***** Text section

# Add your own solar irradiance spectrum dataset
This tutorial illustrates how to add your own solar irradiance spectrum dataset from a data file that includes wavelength and solar spectral irradiance values, and use it within Eradiate.
<div class="alert alert-info">

This tutorial is for advanced users.

</div>

## Create the dataset object

Say your custom solar irradiance spectrum data is saved in a [commat-separated values file](https://en.wikipedia.org/wiki/Comma-separated_values) called `my_data.csv` with wavelength values in the first column and solar spectral irradiance values in the second column.
You would like to be able to use it within Eradiate.
For that, you need to convert this `csv` file into a `netcdf` file with the right format for Eradiate.
Here is how that can be achieved.
First, we read our data into a `DataFrame` object from the [pandas](https://pandas.pydata.org/) library:

In [1]:
import pandas as pd
df = pd.read_csv("my_data.csv", header=1, names=["w", "ssi"])

Next, we create a `Dataset` object with the values of wavelength and solar spectral irradiance that we have just read.
We create the data variable `ssi` (for **solar spectral irradiance**) with the dimension `w` (for **wavelength**) and the required metadata (including units).
The dataset must have two coordinates: `w` and `t` (for **time**) with corresponding metadata.
Our data does not include the time dimension so we just set the time coordinate to an empty array with 0 dimension.
Finally, set the attributes (`attrs`) of our dataset, including a nice title!
Refer to the
[CF-1.8 convention document](https://cfconventions.org/Data/cf-conventions/cf-conventions-1.8/cf-conventions.html#description-of-file-contents)
for the meaning of these attributes.

In [2]:
import datetime
import numpy as np
import xarray as xr

ds = xr.Dataset(
    data_vars={
        "ssi": ("w", df.ssi.values, {
            "standard_name": "solar_irradiance_per_unit_wavelength",
            "long_name": "solar spectral irradiance",
            "units": "W/m^2/nm"})
    },
    coords={
        "w": ("w", df.w.values, {
            "standard_name": "wavelength",
            "long_name": "wavelength",
            "units": "nm"}),
        "t": ("t", np.empty(0), {
            "standard_name": "time",
            "long_name": "time"})
    },
    attrs={
        "title": "My awesome dataset",
        "convention": "CF-1.8",
        "history": f"{datetime.datetime.now().strftime('%Y-%m-%d %H:%M:%S')} - data set creation - path/to/my_script.py",
        "source": "My custom observation data",
        "references": "My article, doi:10.1000/xyz123"
    }
)
display(ds)

## Validate the dataset's metadata

Before going any further, we must validate the metadata of the dataset we've created.

<div class="alert alert-info">

The metadata of Eradiate's solar irradiance spectrum datasets must follow strict specifications defined by the `ssi_dataset_spec` variable in the [xarray](../../../rst/api_reference/generated/eradiate.util.xarray.rst) module.
    
</div>

In [3]:
from eradiate.util.xarray import ssi_dataset_spec

We can validate our dataset's metadata by running:

In [4]:
ds.ert.validate_metadata(ssi_dataset_spec)

**********
***** Data shown

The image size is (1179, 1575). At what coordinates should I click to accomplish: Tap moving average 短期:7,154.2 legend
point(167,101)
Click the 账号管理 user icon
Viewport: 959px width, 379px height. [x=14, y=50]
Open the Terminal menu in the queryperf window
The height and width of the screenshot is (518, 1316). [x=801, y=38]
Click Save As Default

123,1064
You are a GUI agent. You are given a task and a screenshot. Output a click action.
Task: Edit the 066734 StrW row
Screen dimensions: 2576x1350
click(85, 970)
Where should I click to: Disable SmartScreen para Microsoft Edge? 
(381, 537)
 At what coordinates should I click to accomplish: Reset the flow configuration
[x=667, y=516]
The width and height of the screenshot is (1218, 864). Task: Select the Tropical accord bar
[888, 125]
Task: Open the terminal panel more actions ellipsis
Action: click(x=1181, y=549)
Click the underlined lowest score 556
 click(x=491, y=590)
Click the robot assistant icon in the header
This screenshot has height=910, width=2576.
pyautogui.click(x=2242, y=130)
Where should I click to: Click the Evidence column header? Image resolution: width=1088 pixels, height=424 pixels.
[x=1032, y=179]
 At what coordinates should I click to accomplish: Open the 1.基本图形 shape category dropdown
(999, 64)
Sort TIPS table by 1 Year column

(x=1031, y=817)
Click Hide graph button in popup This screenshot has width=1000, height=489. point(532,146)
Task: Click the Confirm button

**********

* [What needs to be done]: In the tutorial on adding a solar irradiance spectrum dataset, which two coordinates must the dataset have?

* [Answer below]: `w` (wavelength) and `t` (time).